_WHAT YOU WILL DO:_ Report every line of the records beneath this task that holds the string "height".

[Collected data entries]
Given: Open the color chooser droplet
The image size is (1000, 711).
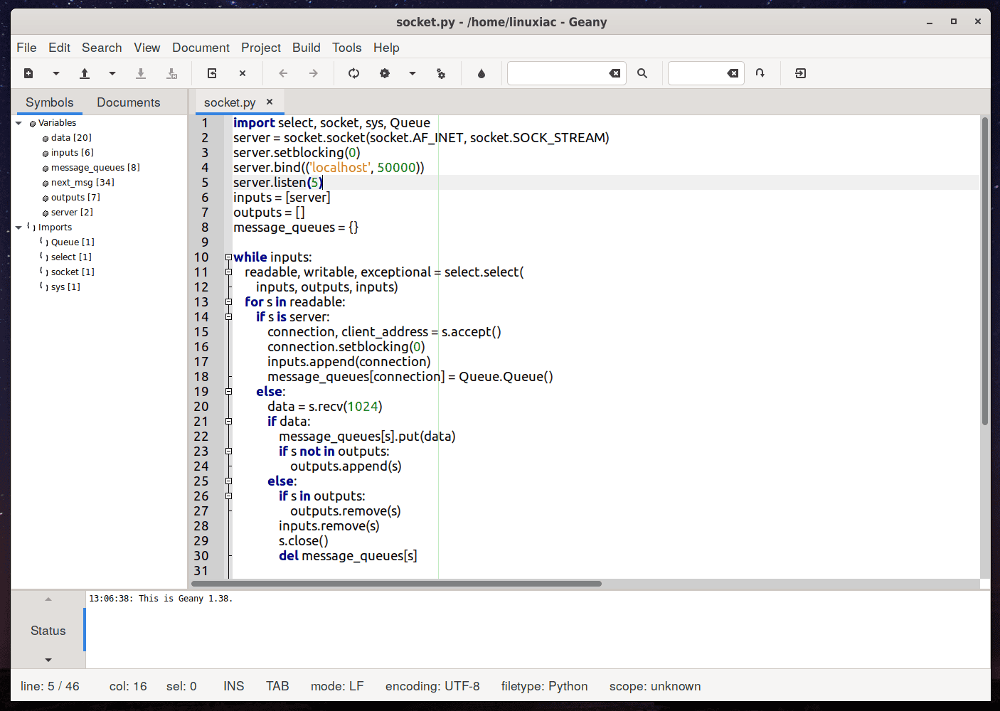Looking at the screenshot, I should pos(481,73).
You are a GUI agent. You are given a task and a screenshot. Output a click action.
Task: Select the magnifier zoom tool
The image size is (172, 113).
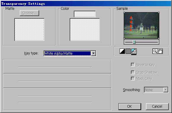155,51
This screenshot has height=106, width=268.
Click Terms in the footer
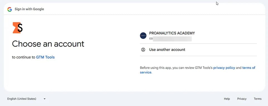pos(258,99)
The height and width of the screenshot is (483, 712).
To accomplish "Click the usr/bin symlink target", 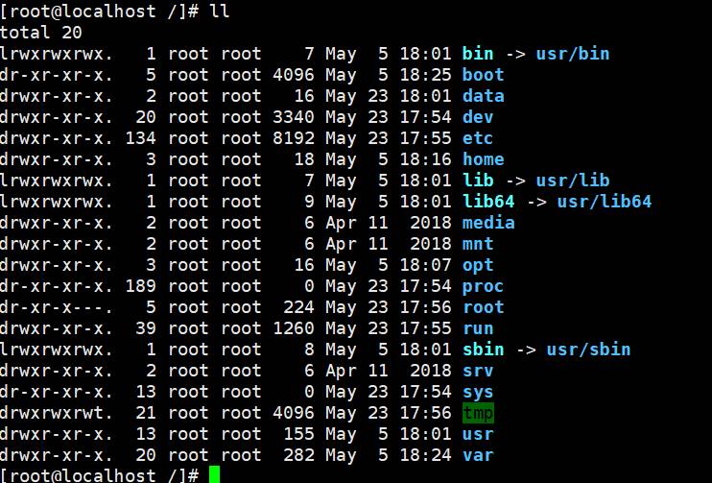I will 573,54.
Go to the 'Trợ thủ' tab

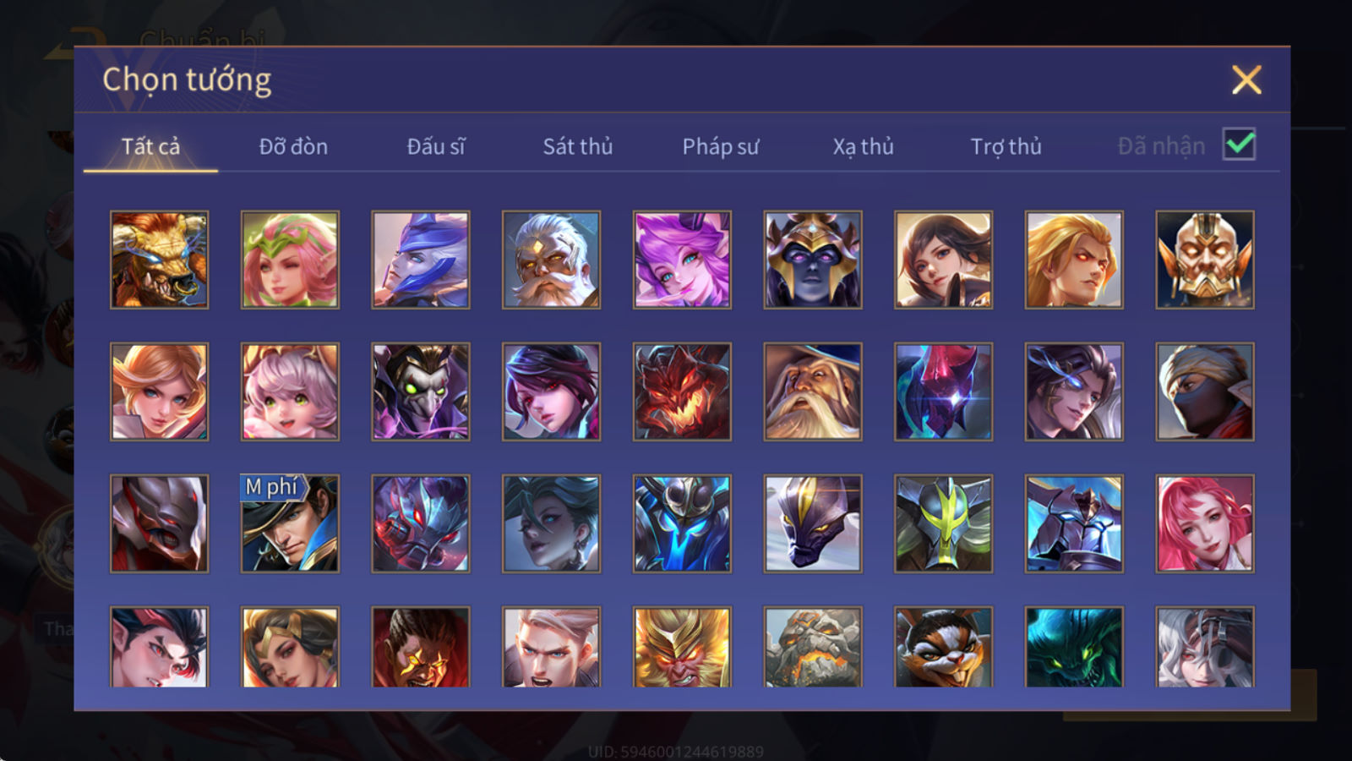point(1006,146)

_OUTPUT BELOW:_
This screenshot has height=106, width=268.
The height and width of the screenshot is (483, 712).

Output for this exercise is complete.